The Daily Film Renter wrote: "Stage Irish comedy of the sort which only stops short of bejabbers, it puts over endearing and amusing characters. The rural setting is pretty, so that, all in all, it adds up to a sunny picture with never a punchy moment."

Picturegoer wrote: "The film's a pleasant enough little number with a hint of the theatre about it. Although the scriptwriting is quite competent, it hasn't been able to disguise entirely the story's stage origin."

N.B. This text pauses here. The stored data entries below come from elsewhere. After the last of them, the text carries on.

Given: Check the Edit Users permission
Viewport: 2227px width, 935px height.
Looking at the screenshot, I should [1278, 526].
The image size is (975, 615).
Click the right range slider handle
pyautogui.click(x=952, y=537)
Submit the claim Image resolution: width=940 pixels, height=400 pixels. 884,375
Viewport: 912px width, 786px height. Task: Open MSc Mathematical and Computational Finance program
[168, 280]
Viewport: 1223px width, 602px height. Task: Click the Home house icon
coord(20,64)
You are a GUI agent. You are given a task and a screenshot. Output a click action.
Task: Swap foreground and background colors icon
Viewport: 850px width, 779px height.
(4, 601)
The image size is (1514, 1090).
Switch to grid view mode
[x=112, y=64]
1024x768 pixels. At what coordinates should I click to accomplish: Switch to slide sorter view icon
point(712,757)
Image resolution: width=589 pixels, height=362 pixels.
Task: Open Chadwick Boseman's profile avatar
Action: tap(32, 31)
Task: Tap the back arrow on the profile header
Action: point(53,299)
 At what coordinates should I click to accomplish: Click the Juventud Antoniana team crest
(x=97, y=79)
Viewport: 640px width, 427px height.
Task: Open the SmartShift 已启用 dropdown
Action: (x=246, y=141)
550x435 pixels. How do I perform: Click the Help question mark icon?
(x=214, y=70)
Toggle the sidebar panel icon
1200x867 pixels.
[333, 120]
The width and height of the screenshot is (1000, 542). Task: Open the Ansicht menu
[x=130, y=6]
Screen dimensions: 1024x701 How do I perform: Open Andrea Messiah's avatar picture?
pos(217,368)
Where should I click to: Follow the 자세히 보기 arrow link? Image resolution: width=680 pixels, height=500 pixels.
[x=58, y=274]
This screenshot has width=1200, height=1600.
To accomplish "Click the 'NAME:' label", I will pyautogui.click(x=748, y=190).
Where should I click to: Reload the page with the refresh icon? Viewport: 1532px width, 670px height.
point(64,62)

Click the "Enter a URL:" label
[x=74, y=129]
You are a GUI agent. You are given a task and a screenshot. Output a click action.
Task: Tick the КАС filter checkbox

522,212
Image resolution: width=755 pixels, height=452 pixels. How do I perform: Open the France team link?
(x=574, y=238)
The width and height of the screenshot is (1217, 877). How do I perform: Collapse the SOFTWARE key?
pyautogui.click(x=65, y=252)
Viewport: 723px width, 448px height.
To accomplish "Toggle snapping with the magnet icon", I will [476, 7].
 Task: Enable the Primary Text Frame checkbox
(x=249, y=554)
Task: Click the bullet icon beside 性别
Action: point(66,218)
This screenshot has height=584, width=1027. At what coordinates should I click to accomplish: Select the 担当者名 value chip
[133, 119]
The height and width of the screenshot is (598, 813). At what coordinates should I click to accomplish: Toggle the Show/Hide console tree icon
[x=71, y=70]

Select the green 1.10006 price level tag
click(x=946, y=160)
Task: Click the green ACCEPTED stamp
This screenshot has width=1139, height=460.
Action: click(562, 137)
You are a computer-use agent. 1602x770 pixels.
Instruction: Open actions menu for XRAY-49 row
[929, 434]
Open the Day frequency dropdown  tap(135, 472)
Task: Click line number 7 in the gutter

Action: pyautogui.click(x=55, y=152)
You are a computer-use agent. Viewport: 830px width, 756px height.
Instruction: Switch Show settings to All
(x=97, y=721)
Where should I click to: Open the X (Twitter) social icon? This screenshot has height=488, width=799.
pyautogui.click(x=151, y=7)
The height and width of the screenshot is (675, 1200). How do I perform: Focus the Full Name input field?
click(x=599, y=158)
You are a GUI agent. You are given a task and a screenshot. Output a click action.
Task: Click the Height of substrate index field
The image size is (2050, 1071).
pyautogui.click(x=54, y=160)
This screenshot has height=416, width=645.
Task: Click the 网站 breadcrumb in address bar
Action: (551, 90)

The New York Times wrote: "a pleasantly garrulous little item that turned up at the Park Avenue yesterday...The plot, it might be noted, is closer to contrivance than ingenuity but the performances are uniformly fine. Jack Warner is excellent as the cultured but lazy father, who is anxious to help his brood and just as ready to quote the Bard at a moment's notice. Barbara Mullen does equally well in the role of his persevering wife. Acting honors, however, go to Michael Dolan, an Abbey Theatre veteran, as the designing village grocer, whose schemes to bilk our hero backfire. Only Barry Fitzgerald could approximate his characterization and it would take a poteen-filled denizen of a Dublin shebeen to equal his brogue and delivery. Add too, the explosive performance of Noel Purcell as an irascible farmer."

TV Guide, reviewing the film as You Can't Beat the Irish, gave two out of five stars, calling it "Pleasantly whimsical, as expected from the title."